Fakta dari sisa reruntuhan kota seperti Mohenjo-daro dan Harappa (sekedar menyebut dua nama yang paling terkenal) menunjukkan bahwa sebuah peradaban yang sangat maju telah berkembang pesat di wilayah Lembah Sungai Hindus pada sekitar 3000 SM, yang lahir dari pemukiman Periode Neolitik pada tahun-tera sebelum 7000 SM. Saat ini, periode tersebut dinamai sebagai era Peradaban Lembah Hindus atau Peradapan Harappa (sekitar 7000 hingga 600 SM) yang nantinya akan dipengaruhi dan bercampur dengan budaya dari suku Indo-Aryan.
Pada sekitar 2000 SM, kota agung Mohenjo-daro telah memiliki jalanan dari batu bata, irigasi, dan sistem industri, dagang dan politik yang sudah sangat maju. Hampir bisa dipastikan bahwa masyarakat kota ini juga mengembangkan sistem religi yang melibatkan ritual pemandian dan peribadatan lainnya, namun tidak ditemukan bukti tertulis yang bisa menguatkan pendapat ini. Yang lebih diyakini (para ilmuwan) adalah apapun bentuk yang diambil sistem keagamaan tersebut, banyak elemennya yang signifikan berasal dari sumber luar seperti halnya dasar pemikiran Weda (termasuk banyaknya nama dan karakterisasi para dewa) sangat dekat terhubung dengan Agama Iran Masa Awal dari bangsa Persia.
Periode Weda
Agama pada masa awal Lembah Hindus berkembang melalui pengaruh berbagai kedatangan baru selama Periode Weda. Pada masa ini, sistem kepercayaan yang dikenal dengan nama Wedaisme (Vedism) dikembangkan oleh golongan yang juga disebut masyarakat Weda (Vedic people). Mereka menulis dalam bahasa Sansekerta, yakni bahasa yang sepenuhnya digunakan menyusun kitab Weda.
Cendekia John M. Koller mencatatkan:
Bahasa Sansekerta, darinya kitab Weda menyatakan bukti ekspresi tertua yang masih bertahan, menjadi (bahasa) dominan. Sekalipun tradisi Sansekerta merefleksikan berbagai bentuk adopsi dan akomodasi dari banyak sumber non-Weda, (tradisi) ini lebih menutupi dibanding menampakkan berbagai kontribusi tersebut. Karenanya, alih-alih berpaling kepada kebesaran peradaban Hindus kuno, justru pada (kitab) Weda kita seharusnya berpaling jika ingin lebih memahami pemikiran bangsa India pada masa paling awal. (16)

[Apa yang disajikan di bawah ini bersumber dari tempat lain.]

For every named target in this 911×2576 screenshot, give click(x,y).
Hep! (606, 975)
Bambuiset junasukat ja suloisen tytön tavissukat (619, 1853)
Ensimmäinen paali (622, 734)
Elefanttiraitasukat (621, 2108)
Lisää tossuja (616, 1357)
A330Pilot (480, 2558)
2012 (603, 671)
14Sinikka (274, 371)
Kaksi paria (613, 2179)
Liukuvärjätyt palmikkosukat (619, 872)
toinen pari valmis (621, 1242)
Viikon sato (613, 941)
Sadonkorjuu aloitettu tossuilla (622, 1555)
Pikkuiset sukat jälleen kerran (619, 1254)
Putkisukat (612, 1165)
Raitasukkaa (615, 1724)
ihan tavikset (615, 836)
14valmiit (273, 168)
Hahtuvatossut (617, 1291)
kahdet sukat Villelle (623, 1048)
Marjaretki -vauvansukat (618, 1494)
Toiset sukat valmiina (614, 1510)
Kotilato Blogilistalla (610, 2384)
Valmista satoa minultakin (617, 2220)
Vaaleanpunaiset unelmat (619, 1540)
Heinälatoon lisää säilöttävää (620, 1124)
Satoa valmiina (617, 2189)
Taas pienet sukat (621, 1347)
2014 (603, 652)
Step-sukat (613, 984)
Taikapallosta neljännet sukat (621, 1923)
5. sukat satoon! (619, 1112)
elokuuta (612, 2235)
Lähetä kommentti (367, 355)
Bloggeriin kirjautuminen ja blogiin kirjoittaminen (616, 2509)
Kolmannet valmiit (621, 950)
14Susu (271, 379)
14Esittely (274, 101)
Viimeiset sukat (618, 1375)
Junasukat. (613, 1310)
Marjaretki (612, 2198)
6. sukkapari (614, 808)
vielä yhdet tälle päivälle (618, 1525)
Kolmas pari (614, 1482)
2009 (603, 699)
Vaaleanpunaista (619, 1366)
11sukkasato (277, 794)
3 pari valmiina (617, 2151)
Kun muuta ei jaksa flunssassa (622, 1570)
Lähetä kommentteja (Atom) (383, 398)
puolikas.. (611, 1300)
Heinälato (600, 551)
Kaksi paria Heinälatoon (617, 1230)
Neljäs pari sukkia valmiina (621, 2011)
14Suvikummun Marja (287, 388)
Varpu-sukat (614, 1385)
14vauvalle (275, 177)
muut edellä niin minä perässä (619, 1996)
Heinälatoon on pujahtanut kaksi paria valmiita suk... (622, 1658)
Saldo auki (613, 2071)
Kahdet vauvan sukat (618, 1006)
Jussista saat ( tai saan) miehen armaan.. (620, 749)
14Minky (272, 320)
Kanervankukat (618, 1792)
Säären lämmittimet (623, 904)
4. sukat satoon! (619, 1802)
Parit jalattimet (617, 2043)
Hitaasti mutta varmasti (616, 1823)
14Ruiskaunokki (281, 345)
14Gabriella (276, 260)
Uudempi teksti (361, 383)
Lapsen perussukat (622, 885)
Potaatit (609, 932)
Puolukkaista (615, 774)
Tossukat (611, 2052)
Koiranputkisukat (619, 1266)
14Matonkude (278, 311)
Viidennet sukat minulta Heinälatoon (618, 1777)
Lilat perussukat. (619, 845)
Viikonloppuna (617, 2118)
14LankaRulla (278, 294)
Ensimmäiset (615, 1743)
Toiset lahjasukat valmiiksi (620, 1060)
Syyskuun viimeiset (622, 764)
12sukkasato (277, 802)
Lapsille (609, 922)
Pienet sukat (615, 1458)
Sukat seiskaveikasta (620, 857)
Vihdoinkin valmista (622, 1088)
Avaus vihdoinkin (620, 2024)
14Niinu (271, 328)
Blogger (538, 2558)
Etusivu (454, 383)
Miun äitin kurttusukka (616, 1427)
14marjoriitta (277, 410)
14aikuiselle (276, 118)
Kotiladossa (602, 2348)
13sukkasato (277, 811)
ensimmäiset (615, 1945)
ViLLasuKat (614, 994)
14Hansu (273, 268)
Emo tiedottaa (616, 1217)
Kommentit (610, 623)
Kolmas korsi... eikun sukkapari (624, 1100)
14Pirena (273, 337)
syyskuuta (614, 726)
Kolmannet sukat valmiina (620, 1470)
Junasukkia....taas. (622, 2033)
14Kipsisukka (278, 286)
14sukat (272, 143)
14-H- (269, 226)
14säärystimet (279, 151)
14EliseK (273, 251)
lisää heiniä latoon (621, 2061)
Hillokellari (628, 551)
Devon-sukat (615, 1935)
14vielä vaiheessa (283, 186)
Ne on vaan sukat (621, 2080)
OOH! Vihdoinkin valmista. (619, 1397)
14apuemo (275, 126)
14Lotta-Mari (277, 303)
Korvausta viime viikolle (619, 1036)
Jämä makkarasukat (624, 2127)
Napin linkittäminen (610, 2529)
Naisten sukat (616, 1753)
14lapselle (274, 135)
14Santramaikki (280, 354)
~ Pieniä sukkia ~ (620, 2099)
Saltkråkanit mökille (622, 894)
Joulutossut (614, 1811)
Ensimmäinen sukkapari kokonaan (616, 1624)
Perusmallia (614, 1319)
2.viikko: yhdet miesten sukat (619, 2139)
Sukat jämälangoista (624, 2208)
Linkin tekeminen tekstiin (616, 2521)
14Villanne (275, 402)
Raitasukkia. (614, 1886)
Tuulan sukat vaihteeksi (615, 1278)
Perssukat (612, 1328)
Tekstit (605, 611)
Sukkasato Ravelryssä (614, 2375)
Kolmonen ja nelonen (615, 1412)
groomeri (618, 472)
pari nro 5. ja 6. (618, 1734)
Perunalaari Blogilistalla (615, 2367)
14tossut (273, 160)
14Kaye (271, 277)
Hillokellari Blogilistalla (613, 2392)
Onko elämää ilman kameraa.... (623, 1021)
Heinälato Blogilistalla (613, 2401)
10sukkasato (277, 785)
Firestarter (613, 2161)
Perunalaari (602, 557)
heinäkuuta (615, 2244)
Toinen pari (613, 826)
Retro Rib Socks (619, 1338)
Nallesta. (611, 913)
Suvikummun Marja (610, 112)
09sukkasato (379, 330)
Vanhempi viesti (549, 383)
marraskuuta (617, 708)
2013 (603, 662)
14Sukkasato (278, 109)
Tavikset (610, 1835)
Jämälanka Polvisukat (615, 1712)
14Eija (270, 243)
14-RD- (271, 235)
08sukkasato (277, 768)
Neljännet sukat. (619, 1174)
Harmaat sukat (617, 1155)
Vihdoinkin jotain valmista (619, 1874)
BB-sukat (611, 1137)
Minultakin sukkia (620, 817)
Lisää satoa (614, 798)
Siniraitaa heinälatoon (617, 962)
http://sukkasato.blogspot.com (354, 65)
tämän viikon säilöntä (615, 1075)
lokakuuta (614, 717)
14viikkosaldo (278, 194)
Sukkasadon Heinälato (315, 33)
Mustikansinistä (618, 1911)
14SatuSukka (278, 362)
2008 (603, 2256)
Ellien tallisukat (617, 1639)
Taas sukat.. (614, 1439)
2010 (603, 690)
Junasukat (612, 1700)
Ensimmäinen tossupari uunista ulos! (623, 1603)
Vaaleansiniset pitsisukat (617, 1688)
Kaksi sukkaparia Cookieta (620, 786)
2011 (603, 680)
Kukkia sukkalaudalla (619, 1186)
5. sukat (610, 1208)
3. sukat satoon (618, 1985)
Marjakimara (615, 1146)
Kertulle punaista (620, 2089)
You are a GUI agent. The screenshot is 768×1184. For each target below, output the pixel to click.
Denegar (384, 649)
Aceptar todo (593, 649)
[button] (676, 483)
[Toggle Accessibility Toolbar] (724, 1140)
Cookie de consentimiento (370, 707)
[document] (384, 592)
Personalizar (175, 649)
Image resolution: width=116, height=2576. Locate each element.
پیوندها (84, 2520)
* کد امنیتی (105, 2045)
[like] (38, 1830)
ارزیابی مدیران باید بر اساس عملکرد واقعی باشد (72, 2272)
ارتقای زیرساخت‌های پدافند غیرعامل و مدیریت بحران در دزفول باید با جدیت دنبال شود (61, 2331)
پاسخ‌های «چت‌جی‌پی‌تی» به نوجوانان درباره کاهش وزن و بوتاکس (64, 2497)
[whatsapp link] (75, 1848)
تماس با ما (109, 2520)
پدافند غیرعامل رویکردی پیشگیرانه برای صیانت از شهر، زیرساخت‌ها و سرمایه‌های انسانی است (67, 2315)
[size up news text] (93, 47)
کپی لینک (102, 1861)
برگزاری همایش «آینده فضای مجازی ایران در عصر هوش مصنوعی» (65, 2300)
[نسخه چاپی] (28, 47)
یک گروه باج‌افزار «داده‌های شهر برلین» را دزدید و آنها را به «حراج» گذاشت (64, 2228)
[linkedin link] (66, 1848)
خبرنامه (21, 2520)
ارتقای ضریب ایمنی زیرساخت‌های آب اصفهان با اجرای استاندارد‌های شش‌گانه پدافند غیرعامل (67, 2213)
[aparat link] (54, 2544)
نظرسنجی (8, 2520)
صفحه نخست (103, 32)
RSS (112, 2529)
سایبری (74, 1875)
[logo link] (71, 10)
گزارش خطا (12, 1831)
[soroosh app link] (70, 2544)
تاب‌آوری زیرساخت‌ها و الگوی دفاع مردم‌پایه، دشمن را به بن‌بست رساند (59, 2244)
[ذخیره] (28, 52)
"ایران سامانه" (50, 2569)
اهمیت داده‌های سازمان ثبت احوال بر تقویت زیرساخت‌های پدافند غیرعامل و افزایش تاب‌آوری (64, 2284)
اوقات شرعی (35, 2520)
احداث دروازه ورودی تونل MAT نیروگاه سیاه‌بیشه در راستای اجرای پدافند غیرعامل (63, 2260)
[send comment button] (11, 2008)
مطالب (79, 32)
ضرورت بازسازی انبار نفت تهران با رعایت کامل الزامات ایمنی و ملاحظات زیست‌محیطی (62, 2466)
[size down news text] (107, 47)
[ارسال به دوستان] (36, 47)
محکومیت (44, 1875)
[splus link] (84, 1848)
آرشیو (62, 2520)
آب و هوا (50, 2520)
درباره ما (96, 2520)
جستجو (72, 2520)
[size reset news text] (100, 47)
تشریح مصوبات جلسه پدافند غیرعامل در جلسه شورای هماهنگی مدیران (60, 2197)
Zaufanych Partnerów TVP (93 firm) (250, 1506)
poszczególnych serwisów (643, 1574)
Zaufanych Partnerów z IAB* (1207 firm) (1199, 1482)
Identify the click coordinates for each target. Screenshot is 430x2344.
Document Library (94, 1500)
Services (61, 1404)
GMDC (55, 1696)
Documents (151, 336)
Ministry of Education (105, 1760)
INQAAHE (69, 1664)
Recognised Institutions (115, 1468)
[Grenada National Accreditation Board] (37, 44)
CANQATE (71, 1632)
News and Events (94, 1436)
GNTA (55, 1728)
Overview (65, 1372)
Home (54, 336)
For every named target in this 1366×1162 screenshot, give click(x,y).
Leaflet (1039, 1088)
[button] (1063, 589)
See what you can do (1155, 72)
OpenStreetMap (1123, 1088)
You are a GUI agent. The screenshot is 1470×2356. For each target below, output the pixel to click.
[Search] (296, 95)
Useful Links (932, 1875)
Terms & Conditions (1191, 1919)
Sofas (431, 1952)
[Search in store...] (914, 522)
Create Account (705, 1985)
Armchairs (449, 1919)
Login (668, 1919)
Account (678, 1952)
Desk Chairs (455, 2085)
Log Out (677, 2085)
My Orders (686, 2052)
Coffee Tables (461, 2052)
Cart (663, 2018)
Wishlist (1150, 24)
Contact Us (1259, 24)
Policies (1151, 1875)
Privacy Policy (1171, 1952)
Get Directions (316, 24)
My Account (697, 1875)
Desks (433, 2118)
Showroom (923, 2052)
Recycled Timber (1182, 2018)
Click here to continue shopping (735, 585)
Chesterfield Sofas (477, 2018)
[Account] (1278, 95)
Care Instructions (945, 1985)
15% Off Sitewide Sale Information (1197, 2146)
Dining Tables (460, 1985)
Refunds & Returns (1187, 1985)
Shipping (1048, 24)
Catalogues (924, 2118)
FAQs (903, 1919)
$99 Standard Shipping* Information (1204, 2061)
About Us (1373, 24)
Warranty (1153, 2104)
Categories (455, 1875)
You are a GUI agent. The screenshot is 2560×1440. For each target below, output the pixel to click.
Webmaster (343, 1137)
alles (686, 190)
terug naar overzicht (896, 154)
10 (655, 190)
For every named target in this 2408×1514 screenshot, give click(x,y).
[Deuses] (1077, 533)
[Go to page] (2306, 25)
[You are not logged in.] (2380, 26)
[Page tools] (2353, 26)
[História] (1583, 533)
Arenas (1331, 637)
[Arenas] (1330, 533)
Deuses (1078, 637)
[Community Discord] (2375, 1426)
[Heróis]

Kitab Weda berupaya memaknai hakikat dari eksistensi dan tempat individu pada tataran kosmis. Sebagai upaya menjawab pertanyaan tersebut, para alim (sages) tersebut mengembangkan sistem teologi canggih yang nantinya menjadi Hinduisme.
Konsep Brahman
Wedaisme beralih menjadi Brahmanisme, yakni sebuah sistem religi yang berfokus pada Kebenaran dasar, Prima Kausa, segala bentuk fenomena atau aspek eksistensi, baik kasat maupun limun. Para alim yang mengembangkan Brahmanisme memulai (ajaran) dengan dunia kasatmata yang beroperasi berdasar aturan tertentu. Mereka menyebut aturan ini sebagai rita (“tatanan”) dan menyimpulkan bahwa sebelum rita atau tatanan muncul, harus ada sesuatu yang muncul dan ada terlebih dahulu untuk membuatnya; singkatnya, tidak akan mungkin ada ciptaan tanpa penciptanya.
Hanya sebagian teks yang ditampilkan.